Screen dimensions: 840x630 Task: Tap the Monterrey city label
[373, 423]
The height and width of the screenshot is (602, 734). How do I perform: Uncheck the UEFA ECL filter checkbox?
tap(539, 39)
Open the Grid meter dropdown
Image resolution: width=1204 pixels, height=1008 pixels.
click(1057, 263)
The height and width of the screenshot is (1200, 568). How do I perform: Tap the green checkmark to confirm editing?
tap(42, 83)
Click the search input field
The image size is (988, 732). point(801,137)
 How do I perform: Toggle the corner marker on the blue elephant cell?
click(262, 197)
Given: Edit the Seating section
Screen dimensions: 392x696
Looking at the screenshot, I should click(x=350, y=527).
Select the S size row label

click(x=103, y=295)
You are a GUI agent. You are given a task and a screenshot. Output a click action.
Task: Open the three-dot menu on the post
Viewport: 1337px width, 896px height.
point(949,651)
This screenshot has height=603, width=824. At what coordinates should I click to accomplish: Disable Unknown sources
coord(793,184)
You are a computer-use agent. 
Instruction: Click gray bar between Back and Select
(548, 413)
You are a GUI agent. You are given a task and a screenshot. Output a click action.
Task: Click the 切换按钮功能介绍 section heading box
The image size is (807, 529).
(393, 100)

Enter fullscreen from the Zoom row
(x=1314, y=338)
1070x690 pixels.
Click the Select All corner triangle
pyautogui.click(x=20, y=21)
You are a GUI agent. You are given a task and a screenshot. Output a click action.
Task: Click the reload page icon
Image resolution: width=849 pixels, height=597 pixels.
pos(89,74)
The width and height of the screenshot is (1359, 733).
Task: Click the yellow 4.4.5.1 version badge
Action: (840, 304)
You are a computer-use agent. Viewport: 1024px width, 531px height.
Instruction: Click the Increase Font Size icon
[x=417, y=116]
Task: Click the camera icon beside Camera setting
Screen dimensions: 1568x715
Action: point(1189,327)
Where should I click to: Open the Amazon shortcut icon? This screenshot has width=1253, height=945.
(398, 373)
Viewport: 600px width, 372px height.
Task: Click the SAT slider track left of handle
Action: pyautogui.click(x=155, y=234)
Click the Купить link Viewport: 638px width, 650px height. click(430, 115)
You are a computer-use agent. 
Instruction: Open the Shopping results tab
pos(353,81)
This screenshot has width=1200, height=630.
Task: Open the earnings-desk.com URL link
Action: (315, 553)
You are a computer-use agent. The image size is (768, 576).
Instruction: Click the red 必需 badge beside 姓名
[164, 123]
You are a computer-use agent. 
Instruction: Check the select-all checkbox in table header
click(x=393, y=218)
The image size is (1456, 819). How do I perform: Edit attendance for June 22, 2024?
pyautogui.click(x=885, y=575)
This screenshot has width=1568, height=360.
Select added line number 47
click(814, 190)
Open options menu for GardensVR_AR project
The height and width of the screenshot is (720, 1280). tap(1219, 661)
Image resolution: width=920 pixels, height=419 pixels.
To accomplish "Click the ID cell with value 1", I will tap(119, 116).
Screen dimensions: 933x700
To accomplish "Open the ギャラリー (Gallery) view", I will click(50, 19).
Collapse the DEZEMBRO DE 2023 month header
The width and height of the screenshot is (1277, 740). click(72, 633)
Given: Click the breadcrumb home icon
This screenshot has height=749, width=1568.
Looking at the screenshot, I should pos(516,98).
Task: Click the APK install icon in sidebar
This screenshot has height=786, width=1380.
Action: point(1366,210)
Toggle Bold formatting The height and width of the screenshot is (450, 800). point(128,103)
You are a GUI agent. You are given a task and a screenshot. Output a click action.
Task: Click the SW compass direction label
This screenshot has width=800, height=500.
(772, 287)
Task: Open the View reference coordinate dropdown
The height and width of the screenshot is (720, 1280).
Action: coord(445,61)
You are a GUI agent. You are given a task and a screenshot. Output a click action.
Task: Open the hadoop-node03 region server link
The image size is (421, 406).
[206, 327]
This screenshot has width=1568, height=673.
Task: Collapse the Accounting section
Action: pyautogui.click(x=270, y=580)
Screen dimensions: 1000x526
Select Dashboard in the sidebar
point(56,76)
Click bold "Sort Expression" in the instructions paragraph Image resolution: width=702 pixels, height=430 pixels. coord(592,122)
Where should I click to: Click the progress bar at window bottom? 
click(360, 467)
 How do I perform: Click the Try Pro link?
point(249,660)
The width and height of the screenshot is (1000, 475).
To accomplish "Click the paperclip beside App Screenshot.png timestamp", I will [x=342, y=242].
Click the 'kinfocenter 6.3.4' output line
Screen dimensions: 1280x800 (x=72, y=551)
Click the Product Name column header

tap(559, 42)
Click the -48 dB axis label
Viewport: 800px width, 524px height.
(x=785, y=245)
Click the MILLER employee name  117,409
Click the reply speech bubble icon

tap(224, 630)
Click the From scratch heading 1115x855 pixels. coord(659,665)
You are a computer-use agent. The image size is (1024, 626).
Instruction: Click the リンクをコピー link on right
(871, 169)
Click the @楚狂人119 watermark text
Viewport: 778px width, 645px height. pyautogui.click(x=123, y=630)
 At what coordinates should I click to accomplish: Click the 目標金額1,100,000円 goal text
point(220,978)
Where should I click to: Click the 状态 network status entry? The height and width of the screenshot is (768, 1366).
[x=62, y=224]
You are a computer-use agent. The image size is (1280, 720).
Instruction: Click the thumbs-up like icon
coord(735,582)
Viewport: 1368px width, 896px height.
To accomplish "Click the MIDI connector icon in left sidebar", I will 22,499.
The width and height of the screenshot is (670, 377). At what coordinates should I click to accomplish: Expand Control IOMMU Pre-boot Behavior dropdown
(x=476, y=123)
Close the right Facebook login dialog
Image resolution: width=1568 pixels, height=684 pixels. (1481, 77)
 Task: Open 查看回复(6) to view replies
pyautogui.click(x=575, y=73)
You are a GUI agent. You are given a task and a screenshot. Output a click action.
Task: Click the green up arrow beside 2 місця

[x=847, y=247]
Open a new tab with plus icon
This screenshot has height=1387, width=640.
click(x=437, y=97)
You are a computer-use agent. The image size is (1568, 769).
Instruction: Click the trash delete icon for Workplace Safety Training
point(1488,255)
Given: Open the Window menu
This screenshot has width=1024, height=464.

# Exercise instructions
The lines to return are those in the records above that hold the word "heading".

# Reply to the exercise
Task: Click the 切换按钮功能介绍 section heading box
Click the From scratch heading 1115x855 pixels. coord(659,665)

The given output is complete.